Globalna recesja może znacząco wpłynąć na wielkość kierowanych do amerykańskich koncernów zbrojeniowych zamówień na nowe uzbrojenie wielu państw świata. W celu zapobieżenia tej sytuacji i utrzymania dobrej kondycji finansowej sektora zbrojeniowego, administracja Baracka Obamy stara się zachęcać państwa, które są sojusznikami Stanów Zjednoczonych do nowych zakupów amerykańskiego uzbrojenia.
Jak mówi podsekretarz obrony w administracji George’a W. Busha, a także były ambasador USA w Turcji i Finlandii, Eric Edelman, „wiele krajów będzie poszukiwało amerykańskich dóbr i usług. Tam jest dobry rynek”. Edelman sądzi, iż zamówienia na inteligentne pociski, bezzałogowe samoloty zwiadowcze, a także systemy obrony przeciwrakietowej utrzymają się na tym samym, wysokim, poziomie.
Amerykańskie firmy zbrojeniowe spodziewają się największych zamówień z państw będących sojusznikami Stanów Zjednoczonych. Wśród tych państw znajduje się np. Wielka Brytania, Włochy czy Holandia. Kraje te współpracują ze Stanami Zjednoczonymi nad projektem nowego myśliwca wielozadaniowego F-35, który już w tej chwili został okrzyknięty najdroższym projektem zbrojeniowym w historii wojskowości.

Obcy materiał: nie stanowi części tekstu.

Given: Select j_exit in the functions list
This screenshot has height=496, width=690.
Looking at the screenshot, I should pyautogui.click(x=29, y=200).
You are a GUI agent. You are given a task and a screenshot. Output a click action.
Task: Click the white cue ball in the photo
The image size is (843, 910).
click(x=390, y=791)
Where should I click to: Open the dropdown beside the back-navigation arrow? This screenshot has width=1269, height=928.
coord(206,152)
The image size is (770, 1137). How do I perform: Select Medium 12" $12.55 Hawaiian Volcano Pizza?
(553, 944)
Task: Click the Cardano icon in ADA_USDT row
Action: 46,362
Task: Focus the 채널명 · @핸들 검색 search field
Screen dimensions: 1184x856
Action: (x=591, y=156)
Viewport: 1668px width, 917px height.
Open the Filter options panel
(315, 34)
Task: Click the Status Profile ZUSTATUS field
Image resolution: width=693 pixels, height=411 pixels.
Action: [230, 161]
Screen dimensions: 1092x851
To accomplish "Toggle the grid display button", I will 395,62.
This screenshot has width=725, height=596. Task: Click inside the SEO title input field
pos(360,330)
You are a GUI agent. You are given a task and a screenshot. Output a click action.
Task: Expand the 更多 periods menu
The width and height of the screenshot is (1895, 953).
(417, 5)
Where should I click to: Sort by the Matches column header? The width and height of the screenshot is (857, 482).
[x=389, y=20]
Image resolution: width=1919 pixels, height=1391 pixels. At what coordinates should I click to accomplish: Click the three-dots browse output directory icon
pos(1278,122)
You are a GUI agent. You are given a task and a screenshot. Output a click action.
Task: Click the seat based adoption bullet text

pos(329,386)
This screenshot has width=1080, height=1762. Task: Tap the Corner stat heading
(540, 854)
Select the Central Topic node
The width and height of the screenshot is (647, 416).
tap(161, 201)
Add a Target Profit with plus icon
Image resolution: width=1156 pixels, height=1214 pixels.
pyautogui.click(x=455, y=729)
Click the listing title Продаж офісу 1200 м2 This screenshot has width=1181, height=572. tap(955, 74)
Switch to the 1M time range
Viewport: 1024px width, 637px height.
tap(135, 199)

W ramach prób utrzymywania stabilności dla amerykańskiego sektora zbrojeniowego, prezydent Obama może zdecydować się na kontynuowanie polityki swojego poprzednika, George’a W. Busha, polegającej na dozbrajaniu amerykańskich sojuszników na świecie. Ma to na celu poprawienie zdolności bojowej państw przyjaźnie nastawionych do Stanów Zjednoczonych i dzięki temu zwiększenie ich poziomu zaangażowania w konflikty zbrojne w zapalnych miejscach świata. To z kolei ma odciążyć amerykańskie siły zbrojne, których stała obecność, np. w Afganistanie znacząco wpływa na zły stan finansów Stanów Zjednoczonych.